Keri Phebus
- Country (sports): United States
- Born: May 1, 1974 (age 52)
- College: UCLA
- Prize money: $46,895

Singles
- Career record: 54–53
- Career titles: 0 WTA, 1 ITF
- Highest ranking: No. 186 (December 8, 1997)

Doubles
- Career record: 39–32
- Career titles: 0 WTA, 4 ITF
- Highest ranking: 147 (January 5, 1998)

= Keri Phebus =

American tennis player

Keri Phebus (born May 1, 1974) is a professional tennis player from the United States. During her pro career from 1991 to 1998, she won five titles on the ITF Women's Circuit, received a wildcard entry and won her first round match at the 1995 US Open. Phebus is the most decorated player in the history of UCLA women's tennis.

==Early career==

While a student at Corona del Mar High School, Phebus was the nation's top-ranked girl in juniors for multiple seasons.

==College==
While at UCLA, she won the Honda Sports Award as the nation's best female tennis player in 1995. In 1995, she was the first UCLA player ever to win the national singles championship and became the second woman in history to win both the NCAA singles and doubles titles in the same year. Phebus was the first women's tennis player inducted into the UCLA Athletics Hall of Fame. No other player has been so decorated in the history of women's tennis at UCLA.

==Professional career==

In professional tennis, on December 8, 1997, Phebus reached her highest singles ranking: world number 186. Her highest doubles ranking came on January 5, 1998, when she became world number 147. In her career, she won US $46,895.

===ITF Women's Singles===

Phebus defeated Sweden's Kristina Triska to win the singles title at the ITF $25,000 Woodlands, Texas, on March 23, 1997.

===ITF Women's Doubles===

In 1997, Phebus partnered with Anne Mall to win the doubles title at the ITF $25,000 Mission, Texas tournament.

In June 1998, at the ITF $25,000 Mount Pleasant, South Carolina, Phebus partnered with Canadian Vanessa Webb to win the doubles title. The pair were runners-up at July's ITF $25,000 tournament in Peachtree, Georgia.
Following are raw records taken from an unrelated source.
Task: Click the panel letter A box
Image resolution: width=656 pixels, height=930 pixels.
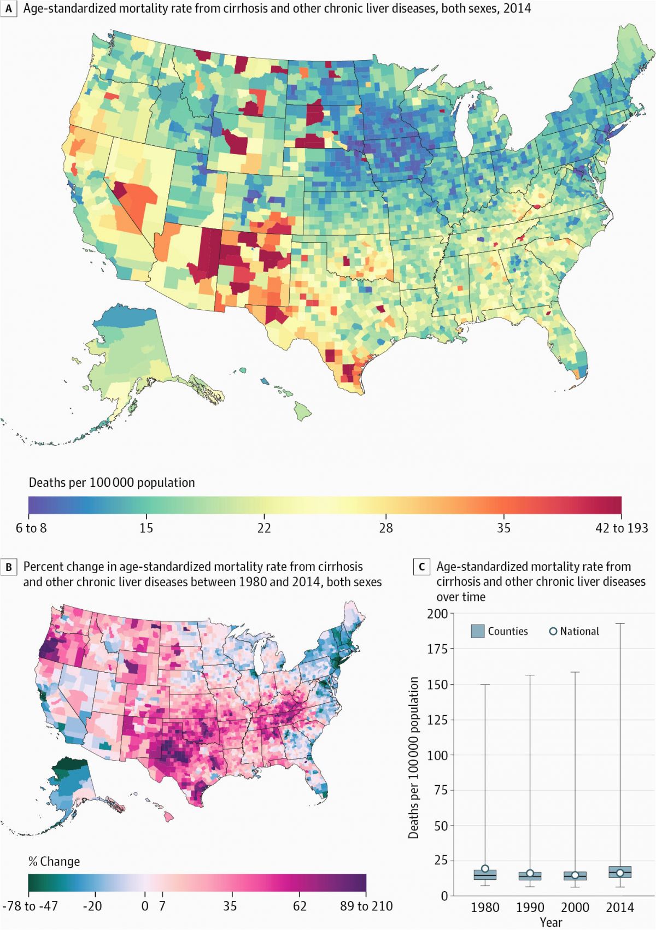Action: (x=8, y=9)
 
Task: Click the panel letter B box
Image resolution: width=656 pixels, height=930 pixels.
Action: (x=8, y=567)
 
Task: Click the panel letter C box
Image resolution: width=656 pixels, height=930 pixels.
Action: (x=421, y=567)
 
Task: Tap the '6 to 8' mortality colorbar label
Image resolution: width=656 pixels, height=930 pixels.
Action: (x=31, y=528)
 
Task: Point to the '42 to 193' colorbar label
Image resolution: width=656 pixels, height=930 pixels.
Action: (x=622, y=528)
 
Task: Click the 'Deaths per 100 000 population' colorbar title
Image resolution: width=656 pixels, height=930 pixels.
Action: (x=112, y=482)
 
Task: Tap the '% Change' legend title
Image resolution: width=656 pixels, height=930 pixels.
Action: (x=54, y=862)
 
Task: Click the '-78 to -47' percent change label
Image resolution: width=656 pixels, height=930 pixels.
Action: (x=30, y=906)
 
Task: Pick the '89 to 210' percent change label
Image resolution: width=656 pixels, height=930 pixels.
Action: (x=366, y=906)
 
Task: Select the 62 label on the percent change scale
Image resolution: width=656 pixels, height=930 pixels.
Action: (x=300, y=906)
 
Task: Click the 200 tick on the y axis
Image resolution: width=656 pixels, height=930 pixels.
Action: (x=437, y=614)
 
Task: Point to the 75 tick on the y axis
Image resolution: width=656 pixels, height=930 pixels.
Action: (x=441, y=790)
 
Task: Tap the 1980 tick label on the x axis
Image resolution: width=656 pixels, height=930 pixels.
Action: (x=485, y=908)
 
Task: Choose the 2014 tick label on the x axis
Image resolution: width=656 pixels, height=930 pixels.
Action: (x=620, y=908)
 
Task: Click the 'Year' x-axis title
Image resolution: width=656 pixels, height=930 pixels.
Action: (x=551, y=922)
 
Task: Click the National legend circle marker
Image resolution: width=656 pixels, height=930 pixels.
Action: (x=553, y=631)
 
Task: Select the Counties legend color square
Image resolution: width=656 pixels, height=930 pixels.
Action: (x=478, y=631)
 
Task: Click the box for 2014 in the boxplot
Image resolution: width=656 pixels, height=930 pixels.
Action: (x=620, y=872)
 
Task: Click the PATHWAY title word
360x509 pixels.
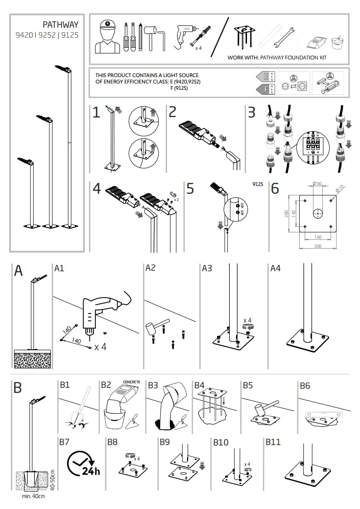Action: [60, 24]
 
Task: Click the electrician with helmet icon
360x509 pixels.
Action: [107, 37]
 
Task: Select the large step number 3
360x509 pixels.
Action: [252, 112]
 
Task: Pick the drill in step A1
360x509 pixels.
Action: [100, 311]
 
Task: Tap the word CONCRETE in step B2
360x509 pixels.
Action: [132, 382]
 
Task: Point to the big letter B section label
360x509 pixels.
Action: [18, 388]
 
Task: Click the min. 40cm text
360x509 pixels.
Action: [34, 496]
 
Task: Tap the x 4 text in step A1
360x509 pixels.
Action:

The following week, they won the doubles title at the ITF $25,000 Winnipeg.

==ITF Circuit finals==

| $100,000 tournaments |
| $75,000 tournaments |
| $50,000 tournaments |
| $25,000 tournaments |
| $10,000 tournaments |

===Singles finals===

| Result | Date | Tournament | Surface | Opponent | Score |
|---|---|---|---|---|---|
| Runner-up | February 2, 1997 | Mission, United States | Hard (O) | ZIM Cara Black | 3–6, 3–6 |
| Winner | March 23, 1997 | Woodlands, United States | Hard (O) | SWE Kristina Triska | 6–1, 7–5 |

===Doubles finals===

| Result | Date | Tournament | Surface | Partner | Opponents | Score |
|---|---|---|---|---|---|---|
| Winner | January 19, 1997 | Delray Beach, United States | Hard (O) | USA Rebecca Jensen | USA Pam Nelson CAN Vanessa Webb | 6–7, 6–2, 6–2 |
| Winner | February 2, 1997 | Mission, United States | Hard (O) | USA Anne Mall | USA Keirsten Alley USA Pam Nelson | 1–6, 6–1, 6–1 |
| Runner-up | July 6, 1997 | Flushing, United States | Hard (O) | CHN Fang Li | USA Janet Lee USA Lindsay Lee | 2–6, 6–2, 3–6 |
| Runner-up | January 18, 1998 | Delray Beach, United States | Hard (O) | USA Jean Okada | CAN Maureen Drake CAN Renata Kolbovic | 6–7, 4–6 |
| Winner | June 21, 1998 | Mount Pleasant, United States | Hard (O) | CAN Vanessa Webb | USA Adria Engel MEX Karin Palme | 6–2, 6–1 |
| Runner-up | July 26, 1998 | Peachtree City, United States | Hard (O) | CAN Vanessa Webb | GBR Julie Pullin GBR Lorna Woodroffe | 6–3, 2–6, 4–6 |
| Winner | August 2, 1998 | Winnipeg, Canada | Hard (O) | CAN Vanessa Webb | CAN Renata Kolbovic GBR Julie Pullin | 4–6, 6–4, 7–6 |

==Personal life==

Phebus is married to Steve Olsen, has three children, and lives in California. After her playing days she became a school teacher for several years, but has taught tennis at "The Edge Tennis Academy" in Newport Beach since 2013.